TrapBag barriers have been tested and have been proven to work in real situations. The product was tested in a lab using US Army Corps of Engineers Standardized Testing of Flood Fighting Products protocol. The barrier successfully withstood wave action, overtopping and debris impact.

According to a TrapBag press statement, they “have been used by private and public entities, including the U.S. Army Corps of Engineers, the North Dakota National Guard, the Iowa Department of Transportation, the Nebraska Department of Transportation, Village of Saltair, Fair Harbour, Dunewood, Fire Island Pines and multiple other local governments. They’ve also been deployed to protect and mitigate damages on the Mississippi River by the Pontchartrain Levee District to protect the city of Baton Rouge. These organizations and many others have selected TrapBag® barriers because of their proven results in protecting property, municipal infrastructure and, most importantly, people.”

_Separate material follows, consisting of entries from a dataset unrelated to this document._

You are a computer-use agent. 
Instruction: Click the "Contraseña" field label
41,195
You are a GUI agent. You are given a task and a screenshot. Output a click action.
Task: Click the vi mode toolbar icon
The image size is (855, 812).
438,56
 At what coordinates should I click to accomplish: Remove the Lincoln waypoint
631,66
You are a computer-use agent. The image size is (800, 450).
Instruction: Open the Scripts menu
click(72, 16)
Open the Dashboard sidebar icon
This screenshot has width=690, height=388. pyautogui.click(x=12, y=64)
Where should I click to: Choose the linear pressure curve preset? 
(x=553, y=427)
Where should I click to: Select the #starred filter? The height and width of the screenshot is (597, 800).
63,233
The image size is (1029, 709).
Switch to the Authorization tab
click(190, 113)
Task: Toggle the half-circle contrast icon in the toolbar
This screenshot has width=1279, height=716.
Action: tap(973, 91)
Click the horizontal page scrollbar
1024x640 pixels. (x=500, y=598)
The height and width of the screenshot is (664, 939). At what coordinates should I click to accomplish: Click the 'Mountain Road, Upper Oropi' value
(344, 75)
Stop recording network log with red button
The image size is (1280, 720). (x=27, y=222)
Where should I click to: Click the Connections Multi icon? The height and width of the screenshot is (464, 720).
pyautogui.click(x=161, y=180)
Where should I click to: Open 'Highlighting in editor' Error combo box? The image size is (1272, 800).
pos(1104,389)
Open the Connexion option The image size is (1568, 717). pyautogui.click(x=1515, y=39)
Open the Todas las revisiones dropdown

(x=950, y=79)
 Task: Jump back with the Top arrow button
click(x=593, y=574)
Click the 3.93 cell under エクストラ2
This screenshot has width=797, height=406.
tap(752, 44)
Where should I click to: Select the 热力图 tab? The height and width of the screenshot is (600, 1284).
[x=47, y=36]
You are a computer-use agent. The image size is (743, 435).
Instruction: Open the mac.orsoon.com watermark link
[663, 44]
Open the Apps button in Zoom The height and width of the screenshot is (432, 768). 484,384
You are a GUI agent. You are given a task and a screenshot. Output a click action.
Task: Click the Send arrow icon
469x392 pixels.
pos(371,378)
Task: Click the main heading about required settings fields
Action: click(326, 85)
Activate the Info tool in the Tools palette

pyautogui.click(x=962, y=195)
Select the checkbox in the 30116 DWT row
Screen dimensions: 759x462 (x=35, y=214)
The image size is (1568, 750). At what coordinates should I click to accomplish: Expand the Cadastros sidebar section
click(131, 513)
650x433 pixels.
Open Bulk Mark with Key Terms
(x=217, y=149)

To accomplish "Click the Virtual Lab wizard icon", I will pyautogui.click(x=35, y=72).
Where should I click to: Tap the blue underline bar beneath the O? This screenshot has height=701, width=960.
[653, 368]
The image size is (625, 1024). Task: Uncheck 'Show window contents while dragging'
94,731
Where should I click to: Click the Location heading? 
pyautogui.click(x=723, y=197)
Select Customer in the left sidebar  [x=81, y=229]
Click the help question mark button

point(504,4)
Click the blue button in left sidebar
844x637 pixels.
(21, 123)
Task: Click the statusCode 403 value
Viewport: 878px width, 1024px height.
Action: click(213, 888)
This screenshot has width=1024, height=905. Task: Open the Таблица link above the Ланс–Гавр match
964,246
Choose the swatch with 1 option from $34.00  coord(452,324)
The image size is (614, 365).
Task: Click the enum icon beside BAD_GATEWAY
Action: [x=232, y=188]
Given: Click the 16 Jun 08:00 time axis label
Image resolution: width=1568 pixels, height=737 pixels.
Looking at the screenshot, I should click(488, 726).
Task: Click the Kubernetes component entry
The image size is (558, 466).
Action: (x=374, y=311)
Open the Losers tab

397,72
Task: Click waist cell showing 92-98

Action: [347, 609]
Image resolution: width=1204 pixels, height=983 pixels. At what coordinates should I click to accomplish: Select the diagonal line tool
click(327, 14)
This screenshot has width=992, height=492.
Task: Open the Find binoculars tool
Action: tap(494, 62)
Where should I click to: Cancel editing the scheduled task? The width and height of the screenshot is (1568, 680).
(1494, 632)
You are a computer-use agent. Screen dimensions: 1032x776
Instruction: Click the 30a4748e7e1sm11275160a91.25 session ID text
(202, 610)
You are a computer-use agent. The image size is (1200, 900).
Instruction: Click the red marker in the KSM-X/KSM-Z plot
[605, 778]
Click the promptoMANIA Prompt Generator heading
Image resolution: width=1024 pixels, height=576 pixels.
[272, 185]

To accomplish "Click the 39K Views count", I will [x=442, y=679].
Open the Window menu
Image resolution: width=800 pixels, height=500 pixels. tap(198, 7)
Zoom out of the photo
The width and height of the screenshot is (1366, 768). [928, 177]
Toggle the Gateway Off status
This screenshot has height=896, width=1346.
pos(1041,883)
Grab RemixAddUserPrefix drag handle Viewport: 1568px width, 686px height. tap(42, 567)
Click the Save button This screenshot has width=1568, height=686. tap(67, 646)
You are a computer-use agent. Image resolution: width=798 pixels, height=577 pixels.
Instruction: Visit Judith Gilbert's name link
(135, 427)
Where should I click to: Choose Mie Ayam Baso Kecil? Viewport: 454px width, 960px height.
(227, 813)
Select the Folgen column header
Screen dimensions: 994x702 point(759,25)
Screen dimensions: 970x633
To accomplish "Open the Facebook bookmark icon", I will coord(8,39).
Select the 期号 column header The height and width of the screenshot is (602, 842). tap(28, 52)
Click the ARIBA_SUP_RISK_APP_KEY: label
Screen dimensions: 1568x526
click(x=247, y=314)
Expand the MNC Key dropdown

In 2011, TrapBag barriers were installed in parts of North Dakota and Louisiana to prevent flooding from nearby rivers. Several miles of TrapBag barrier were deployed in Fargo, Bismark, Missouri Valley and Baton Rouge and the products performed well against flood waters.

In a more local example, seven miles of TrapBag barriers were placed on the Sandy-ravaged Fire Island. The barriers were covered with sand to replicate dunes. Since their installation in January, the TrapBag barriers have withstood three Nor’easters.

“The barriers did their job. They protected millions of dollars of property on the coastline,” Bruce Boyd, CEO of TrapBag said. With their proven success, TrapBag is currently working on projects all across the world in places such as Thailand, India, Australia, the United Kingdom, South Africa and Guyana, according to Boyd.

Earlier this month, some residents came across TrapBag barriers on 97th Street that didn’t seem to fare well. However this incident occurred due to improper installation of the devices according to Boyd, who noted that the product has never failed before.

A contractor, Padilla Construction Services set up the bags as they are working on a project to repair four comfort stations, boardwalk islands and stadium seating. James Jacobi, Director of Operations for Padilla said in a letter that the contractor “used Trap- Bags as a dam to stop the high tide temporarily so that they could pour concrete to support the new pile caps and footings. The intended duration of this operation was a few days with no intention of long term use. The TrapBags were not installed as per the Specifications and not installed with a Certified TrapBag Representative present. The bags were not filled to the top and lids were not permanently fixed to the bags as per specification due to the very short term intended use.”

The New York City Department of Parks and Recreation is planning to use both TrapBag barriers and HESCO barriers as part of its protection plan for Rockaway. “These protective measures are being set up while comprehensive, long-term shoreline protection and coastal flood management plans are developed with the community and the U.S. Army Corps of Engineers,” First Deputy Parks Commissioner Liam Kavanagh said in a statement.

According to a New York State Department of Environmental Conservation bulletin released on May 1st, the Parks Department “proposes to install temporary protective measures including the use of TrapBags, HESCO barriers and sand fencing for dune creation to provide interim emergency shoreline protection from storm surges along Rockaway beaches which have been severely eroded by Superstorm Sandy. Phase one of the project will encompass the installation of HESCO barriers from Beach 126th to Beach 108th Streets.

Future phases will include installation of TrapBags on the seaward side of the baffle wall from Beach 149th to 126th and Beach 107th to 73rd Street.